Modeling of germanium-based Perovskite Solar Cell for different hole transport materials and defect density

Abstract

The performance of four distinct materials (organic and inorganic) was simulated and analyzed as hole transport layer (HTL) in the design of germanium (Ge)-based Perovskite Solar Cell (PSC). A 1-dimensional numerical software (SCAPS 1-D) has been applied to simulate the HTL candidates: spiro-OMeTAD, PTAA, nickel oxide (NiO), and copper (I) thiocyanate (CuSCN), with tin (IV) dioxide (SnO2) as the electron transport layer (ETL). The thickness of the methylammonium germanium iodide (CH3NH3GeI3) absorber varied from 300 nm to 1100 nm, and the highest simulated power conversion efficiency was achieved at 800 nm for all HTL candidates.
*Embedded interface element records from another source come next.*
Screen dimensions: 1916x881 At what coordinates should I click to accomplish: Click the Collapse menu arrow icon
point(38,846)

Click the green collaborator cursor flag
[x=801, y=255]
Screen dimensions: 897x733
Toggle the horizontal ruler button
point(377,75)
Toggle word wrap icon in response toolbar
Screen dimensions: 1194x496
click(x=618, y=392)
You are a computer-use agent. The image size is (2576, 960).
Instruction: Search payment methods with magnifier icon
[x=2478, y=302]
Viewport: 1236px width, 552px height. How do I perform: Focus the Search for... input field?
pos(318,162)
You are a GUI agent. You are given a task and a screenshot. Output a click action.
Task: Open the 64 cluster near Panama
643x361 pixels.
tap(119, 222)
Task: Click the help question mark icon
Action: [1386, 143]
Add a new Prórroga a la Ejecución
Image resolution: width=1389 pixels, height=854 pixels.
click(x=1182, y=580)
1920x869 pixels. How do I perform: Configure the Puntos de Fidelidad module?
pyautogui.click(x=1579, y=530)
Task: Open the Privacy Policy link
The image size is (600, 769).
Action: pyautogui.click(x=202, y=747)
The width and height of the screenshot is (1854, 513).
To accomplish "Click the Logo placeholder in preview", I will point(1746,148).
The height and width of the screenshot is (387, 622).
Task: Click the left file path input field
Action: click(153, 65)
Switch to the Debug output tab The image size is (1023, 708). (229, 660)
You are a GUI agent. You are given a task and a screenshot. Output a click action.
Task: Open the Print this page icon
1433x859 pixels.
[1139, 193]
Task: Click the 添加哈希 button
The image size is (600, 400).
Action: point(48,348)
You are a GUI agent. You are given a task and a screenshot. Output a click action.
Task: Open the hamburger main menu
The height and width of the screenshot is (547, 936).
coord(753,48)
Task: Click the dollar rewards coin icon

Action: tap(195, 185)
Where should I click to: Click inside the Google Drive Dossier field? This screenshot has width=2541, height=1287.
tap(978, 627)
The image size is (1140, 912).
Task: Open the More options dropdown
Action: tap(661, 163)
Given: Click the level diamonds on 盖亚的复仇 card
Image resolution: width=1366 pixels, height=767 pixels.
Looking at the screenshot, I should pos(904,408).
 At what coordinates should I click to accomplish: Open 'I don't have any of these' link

It was observed that the inorganic CuSCN outperformed its counterparts with a power conversion efficiency (PCE) of 25.38%. The effect of the perovskite absorber’s defect density was investigated, and ultimately, it was demonstrated that this value is disproportionately related to the PCE. A reduction of nearly 98% in PCE was recorded when the defect density increased from 1×1014 cm-3 to 1×1020 cm-3. Additionally, for a constant ETL thickness of 80 nm, it was revealed that the PCE would decrease slightly, ranging from 0.1% to 0.3%, with an increase in HTL thickness from 50 nm to 300 nm. Comparing the PCE of our current work with published reports further justifies its competitiveness.